O que devia estar reservado a um diálogo com a cúpula caiu na nuvem mediática e tornou infrutífera a desesperada conferência de Imprensa convocada menos de 24 horas depois e que só serviu para pôr a nu as manifestas fragilidades da estrutura.
Se a administração, nesta altura do campeonato, por fatores que não são assim tão difíceis de imaginar, considera que não estão reunidas condições para voltar a dar uma chicotada psicológica, o mínimo que poderia ter feito era poupar o técnico a um regresso ao lamaçal das justificações injustificáveis, especialmente proibidas na véspera de um desafio decisivo na Liga dos Campeões.

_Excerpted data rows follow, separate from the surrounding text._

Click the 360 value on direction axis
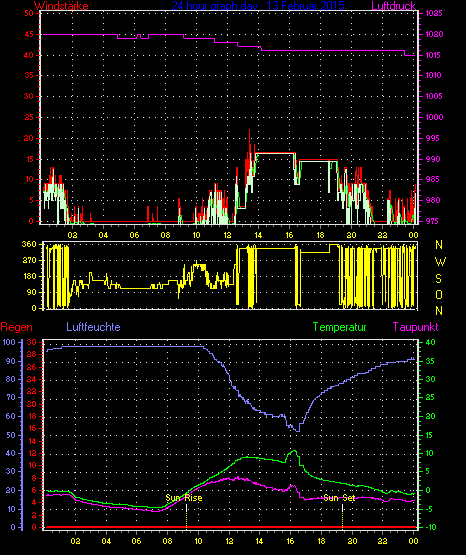Viewport: 466px width, 555px height. click(x=29, y=244)
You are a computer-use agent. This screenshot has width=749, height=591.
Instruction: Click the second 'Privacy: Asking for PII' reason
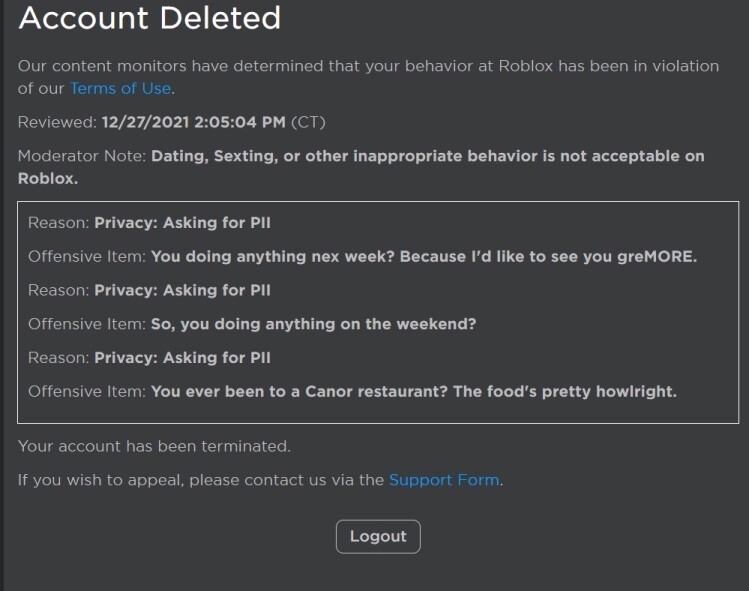(x=182, y=290)

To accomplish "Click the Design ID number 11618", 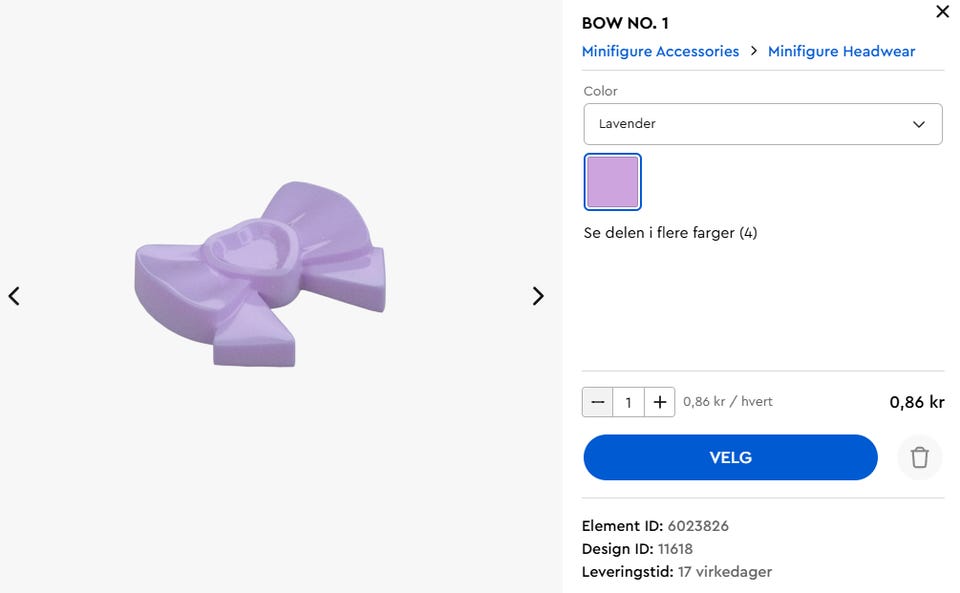I will [x=675, y=549].
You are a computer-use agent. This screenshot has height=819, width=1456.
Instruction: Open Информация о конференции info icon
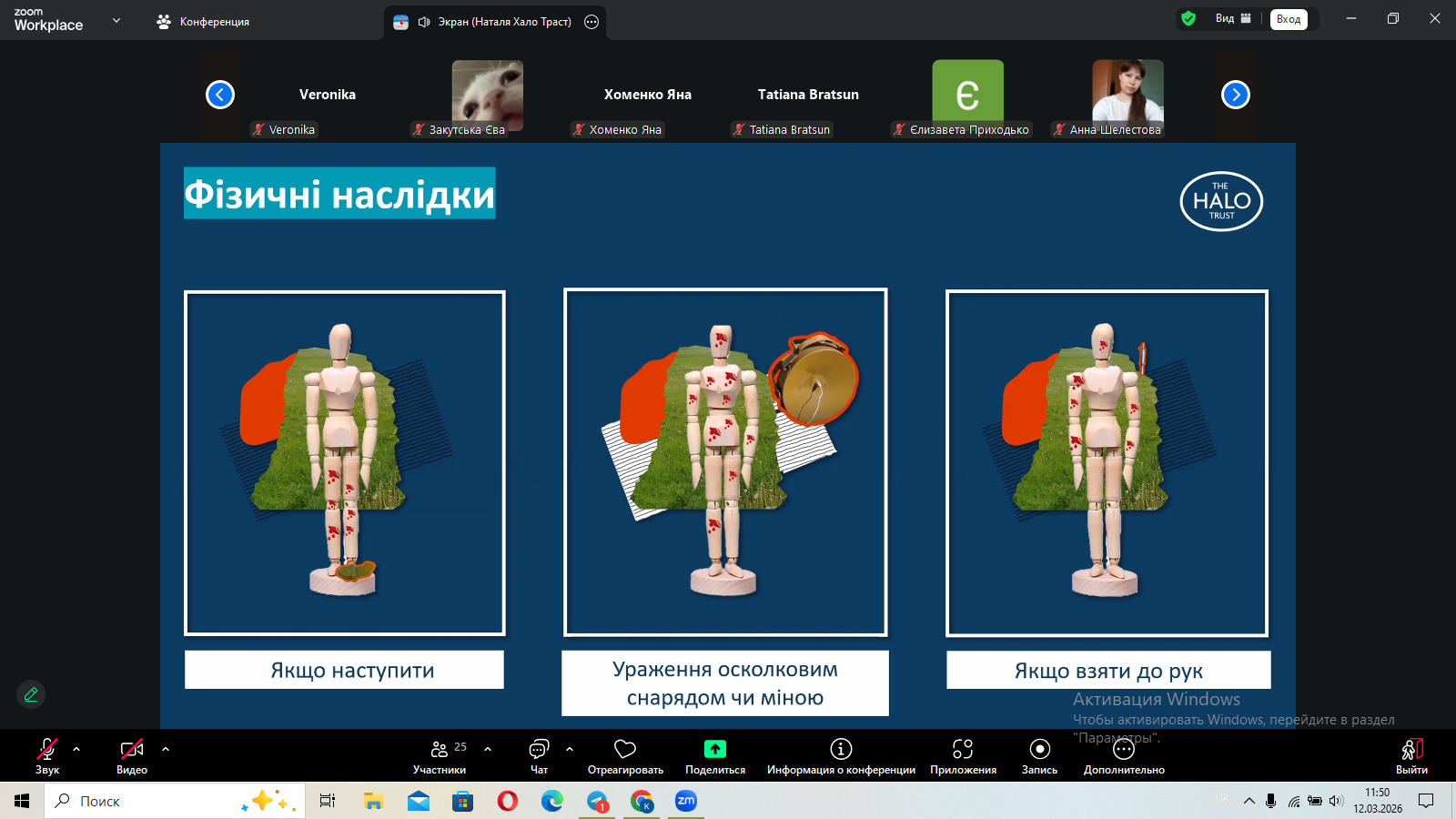click(x=841, y=749)
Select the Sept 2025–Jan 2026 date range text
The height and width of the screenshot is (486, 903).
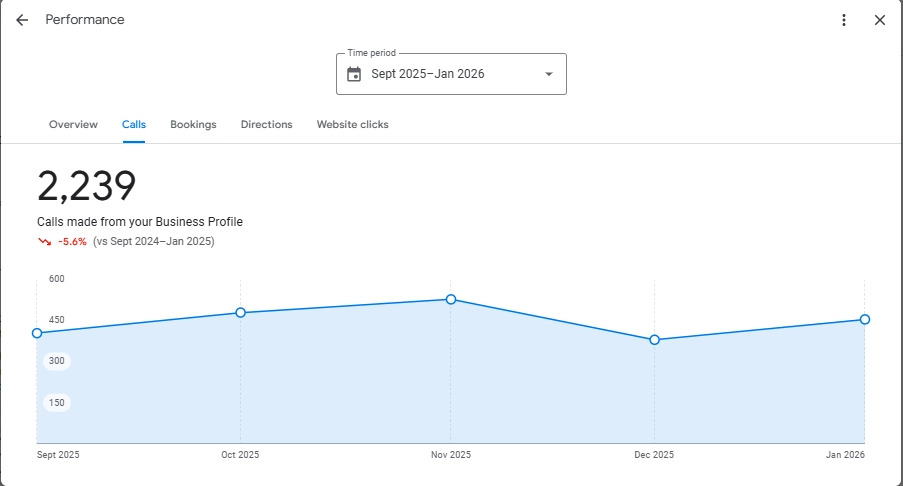tap(428, 74)
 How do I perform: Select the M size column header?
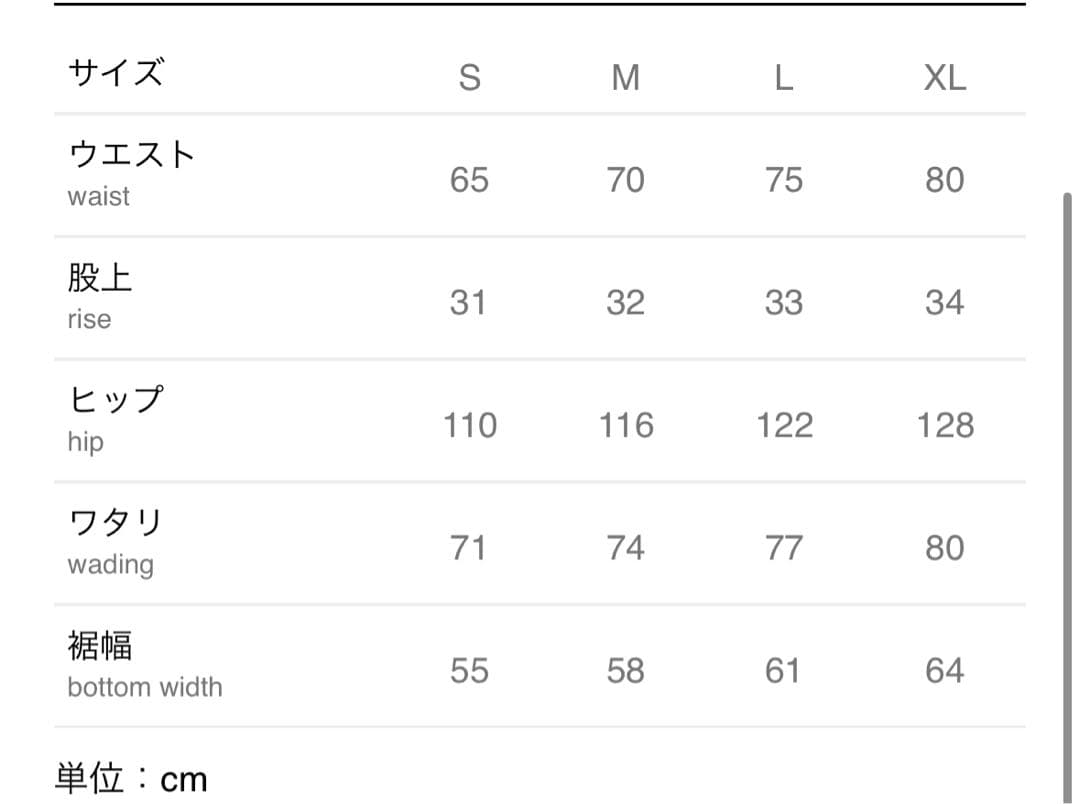(626, 76)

O controlo financeiro, os encargos com mais uma dispendiosa indemnização, o iminente fecho de mercado, as naturais dificuldades para encontrar um nome capaz de assimilar de imediato as especificidades do balneário e do futebol português, tudo isso pesará com fundamento na balança de uma SAD que respeite fronteiras da sensatez e do rigor e que, já agora, saiba comportar-se à altura dos acontecimentos.
Tão ou mais surpreendido que todos os outros portugueses que escutaram o áudio dos 90 segundos à Benfica, Rui Costa pode apresentar legítimos motivos para manter o status quo, mas não podia ter caído na armadilha que o levou a autorizar o evento e a sentar-se na primeira fila na sala da conferência de Imprensa de domingo à tarde.
Ao ratificar de corpo e alma (?) o segundo autogolo comunicacional de Bruno Lage e ao ser desafiado pelo próprio a testemunhar, o presidente validou em simultâneo a ultrapassagem e o atropelo de que foi alvo na garagem e num ano de eleições deixou acelerar a ideia de que a águia, quando a paixão se sobrepõe à razão, mais parece uma galinha sem cabeça.